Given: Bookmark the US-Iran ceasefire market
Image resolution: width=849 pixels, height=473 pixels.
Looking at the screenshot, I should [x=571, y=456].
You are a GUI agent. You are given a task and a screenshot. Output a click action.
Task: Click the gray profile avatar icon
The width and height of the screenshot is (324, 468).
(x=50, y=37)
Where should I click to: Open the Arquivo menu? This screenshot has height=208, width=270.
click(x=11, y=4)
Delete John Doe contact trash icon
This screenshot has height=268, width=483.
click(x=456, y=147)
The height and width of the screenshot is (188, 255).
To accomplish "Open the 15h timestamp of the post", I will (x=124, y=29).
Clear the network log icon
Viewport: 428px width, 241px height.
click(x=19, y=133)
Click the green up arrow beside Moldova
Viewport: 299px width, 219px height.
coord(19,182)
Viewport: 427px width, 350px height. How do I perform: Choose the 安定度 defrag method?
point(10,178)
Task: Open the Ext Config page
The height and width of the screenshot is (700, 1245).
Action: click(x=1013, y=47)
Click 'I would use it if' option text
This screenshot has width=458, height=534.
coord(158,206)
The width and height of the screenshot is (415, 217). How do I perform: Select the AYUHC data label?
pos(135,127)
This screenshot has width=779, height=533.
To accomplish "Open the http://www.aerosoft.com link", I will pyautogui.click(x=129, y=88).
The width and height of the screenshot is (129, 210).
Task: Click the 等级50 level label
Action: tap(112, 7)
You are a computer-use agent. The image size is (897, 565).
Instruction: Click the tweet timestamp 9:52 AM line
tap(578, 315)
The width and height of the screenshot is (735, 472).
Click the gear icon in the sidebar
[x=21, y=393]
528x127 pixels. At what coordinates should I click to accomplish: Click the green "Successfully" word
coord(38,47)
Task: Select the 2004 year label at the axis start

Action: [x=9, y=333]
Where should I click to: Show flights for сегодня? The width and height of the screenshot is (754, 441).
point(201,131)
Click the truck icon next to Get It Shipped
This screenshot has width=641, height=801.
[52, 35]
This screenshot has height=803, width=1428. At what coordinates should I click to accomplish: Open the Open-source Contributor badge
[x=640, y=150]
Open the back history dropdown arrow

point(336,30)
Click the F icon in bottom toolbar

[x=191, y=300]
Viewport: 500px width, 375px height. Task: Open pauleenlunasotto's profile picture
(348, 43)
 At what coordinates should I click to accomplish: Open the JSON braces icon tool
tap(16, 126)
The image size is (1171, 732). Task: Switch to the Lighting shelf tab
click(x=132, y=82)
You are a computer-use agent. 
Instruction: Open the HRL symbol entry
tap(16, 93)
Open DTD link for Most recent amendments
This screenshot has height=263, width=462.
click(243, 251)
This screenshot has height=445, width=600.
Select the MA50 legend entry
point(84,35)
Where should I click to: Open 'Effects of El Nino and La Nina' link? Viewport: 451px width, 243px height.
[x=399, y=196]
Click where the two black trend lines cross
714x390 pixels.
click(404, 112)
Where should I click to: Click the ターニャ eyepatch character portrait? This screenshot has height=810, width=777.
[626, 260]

◇ ◇ ◇ ◇ ◇ ◇ ◇

* _EXERCISE_
Could you reproduce all of the entries above exactly?

* _RESULT FOR THIS TASK_
Given: Bookmark the US-Iran ceasefire market
Image resolution: width=849 pixels, height=473 pixels.
Looking at the screenshot, I should [x=571, y=456].
You are a GUI agent. You are given a task and a screenshot. Output a click action.
Task: Click the gray profile avatar icon
The width and height of the screenshot is (324, 468).
(x=50, y=37)
Where should I click to: Open the Arquivo menu? This screenshot has height=208, width=270.
click(x=11, y=4)
Delete John Doe contact trash icon
This screenshot has height=268, width=483.
click(x=456, y=147)
The height and width of the screenshot is (188, 255).
To accomplish "Open the 15h timestamp of the post", I will (x=124, y=29).
Clear the network log icon
Viewport: 428px width, 241px height.
click(x=19, y=133)
Click the green up arrow beside Moldova
Viewport: 299px width, 219px height.
coord(19,182)
Viewport: 427px width, 350px height. How do I perform: Choose the 安定度 defrag method?
point(10,178)
Task: Open the Ext Config page
The height and width of the screenshot is (700, 1245).
Action: click(x=1013, y=47)
Click 'I would use it if' option text
This screenshot has width=458, height=534.
coord(158,206)
The width and height of the screenshot is (415, 217). How do I perform: Select the AYUHC data label?
pos(135,127)
This screenshot has width=779, height=533.
To accomplish "Open the http://www.aerosoft.com link", I will pyautogui.click(x=129, y=88).
The width and height of the screenshot is (129, 210).
Task: Click the 等级50 level label
Action: tap(112, 7)
You are a computer-use agent. The image size is (897, 565).
Instruction: Click the tweet timestamp 9:52 AM line
tap(578, 315)
The width and height of the screenshot is (735, 472).
Click the gear icon in the sidebar
[x=21, y=393]
528x127 pixels. At what coordinates should I click to accomplish: Click the green "Successfully" word
coord(38,47)
Task: Select the 2004 year label at the axis start

Action: [x=9, y=333]
Where should I click to: Show flights for сегодня? The width and height of the screenshot is (754, 441).
point(201,131)
Click the truck icon next to Get It Shipped
This screenshot has width=641, height=801.
[52, 35]
This screenshot has height=803, width=1428. At what coordinates should I click to accomplish: Open the Open-source Contributor badge
[x=640, y=150]
Open the back history dropdown arrow

point(336,30)
Click the F icon in bottom toolbar

[x=191, y=300]
Viewport: 500px width, 375px height. Task: Open pauleenlunasotto's profile picture
(348, 43)
 At what coordinates should I click to accomplish: Open the JSON braces icon tool
tap(16, 126)
The image size is (1171, 732). Task: Switch to the Lighting shelf tab
click(x=132, y=82)
You are a computer-use agent. 
Instruction: Open the HRL symbol entry
tap(16, 93)
Open DTD link for Most recent amendments
This screenshot has height=263, width=462.
click(243, 251)
This screenshot has height=445, width=600.
Select the MA50 legend entry
point(84,35)
Where should I click to: Open 'Effects of El Nino and La Nina' link? Viewport: 451px width, 243px height.
[x=399, y=196]
Click where the two black trend lines cross
714x390 pixels.
click(404, 112)
Where should I click to: Click the ターニャ eyepatch character portrait? This screenshot has height=810, width=777.
[626, 260]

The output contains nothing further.